■ **Aim of the exercise**:
Whenever a line in the data holds the string "will", copy that line.

(Stored data)
------------------------------------
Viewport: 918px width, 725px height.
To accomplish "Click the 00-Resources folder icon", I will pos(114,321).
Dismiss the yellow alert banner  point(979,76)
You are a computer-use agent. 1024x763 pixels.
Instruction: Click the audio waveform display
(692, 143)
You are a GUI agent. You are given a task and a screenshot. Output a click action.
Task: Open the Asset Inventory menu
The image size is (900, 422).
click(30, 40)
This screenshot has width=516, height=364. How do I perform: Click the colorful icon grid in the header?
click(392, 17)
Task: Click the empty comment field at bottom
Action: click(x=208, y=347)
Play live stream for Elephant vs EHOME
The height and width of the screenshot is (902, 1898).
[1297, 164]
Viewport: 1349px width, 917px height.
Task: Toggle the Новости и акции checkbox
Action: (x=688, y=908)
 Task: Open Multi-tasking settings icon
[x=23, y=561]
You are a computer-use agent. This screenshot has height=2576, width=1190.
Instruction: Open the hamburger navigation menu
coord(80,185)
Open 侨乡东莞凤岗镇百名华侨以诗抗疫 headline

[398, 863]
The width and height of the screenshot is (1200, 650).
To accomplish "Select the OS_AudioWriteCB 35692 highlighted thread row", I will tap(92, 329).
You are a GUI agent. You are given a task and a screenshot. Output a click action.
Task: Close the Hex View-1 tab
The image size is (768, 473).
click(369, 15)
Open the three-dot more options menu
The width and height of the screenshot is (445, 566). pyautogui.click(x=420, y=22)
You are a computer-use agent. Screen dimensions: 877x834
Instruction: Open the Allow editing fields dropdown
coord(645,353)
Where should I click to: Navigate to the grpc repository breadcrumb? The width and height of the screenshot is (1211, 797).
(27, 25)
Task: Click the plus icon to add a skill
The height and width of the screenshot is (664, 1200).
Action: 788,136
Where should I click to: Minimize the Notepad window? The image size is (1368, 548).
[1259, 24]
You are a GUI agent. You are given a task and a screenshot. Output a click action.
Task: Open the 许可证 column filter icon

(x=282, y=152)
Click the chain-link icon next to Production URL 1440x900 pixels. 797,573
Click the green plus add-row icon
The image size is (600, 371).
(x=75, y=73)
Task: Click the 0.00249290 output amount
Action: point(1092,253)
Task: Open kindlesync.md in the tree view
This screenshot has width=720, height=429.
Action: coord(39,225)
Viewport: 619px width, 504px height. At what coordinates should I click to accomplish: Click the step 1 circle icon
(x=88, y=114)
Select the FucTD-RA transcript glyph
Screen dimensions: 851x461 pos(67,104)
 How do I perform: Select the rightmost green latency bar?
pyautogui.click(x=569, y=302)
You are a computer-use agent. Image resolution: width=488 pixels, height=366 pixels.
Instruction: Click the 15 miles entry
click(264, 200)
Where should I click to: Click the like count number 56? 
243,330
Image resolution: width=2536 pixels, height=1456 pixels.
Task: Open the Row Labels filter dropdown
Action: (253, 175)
------------------------------------
■ **Answer to the problem**:
To accomplish "Click the 00-Resources folder icon", I will pos(114,321).
To accomplish "Select the OS_AudioWriteCB 35692 highlighted thread row", I will tap(92, 329).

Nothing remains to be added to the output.